Straszliwie się ostatnio rozleniwiłam. I to nie tylko blogowo! Obibok. Na szczęście od soboty wakacjeee, więc siły wrócą :] W ramach relaksu dałam się złapać na wszechobecne reklamy i przeczytałam Atlas chmur. Hmm, szału nie robi, ale może film będzie miał więcej polotu. Tak czy owak, czasu na lekturę nie uważam za stracony – dzięki niej przyszedł mi wreszcie do głowy jakiś nowy temat na wpis.
Mapy we wnętrzach – jakoś sobie nie wyobrażam tego efektu w moim mieszkaniu (globtroter ze mnie żaden).

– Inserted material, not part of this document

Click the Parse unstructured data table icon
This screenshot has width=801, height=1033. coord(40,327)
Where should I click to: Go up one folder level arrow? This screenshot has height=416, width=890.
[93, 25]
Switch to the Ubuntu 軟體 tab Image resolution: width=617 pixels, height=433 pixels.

Ale zdecydowanie rozumiem entuzjastów, zwłaszcza w wypadku map vintage, pokazujących różne dziwaczne i tajemnicze obszary.
Oczywistym rozwiązaniem jest mniej lub bardziej kreatywne powieszenie mapy:
via dobreprojekty-blog.blogspot.com
Jeszcze prostszym rozwiązaniem jest dekupaż dowolnego elementu mieszkania. To mi się nawet całkiem podoba :]
via dishfunctionaldesigns.blogspot.com
Nie można też zapomnieć o pradawnym, PRL-owskim sposobie na mapę – na eleganckim biureczku, pod taflą szkła. Klasa sama w sobie! ;D
Lubię to :)
Wspaniale!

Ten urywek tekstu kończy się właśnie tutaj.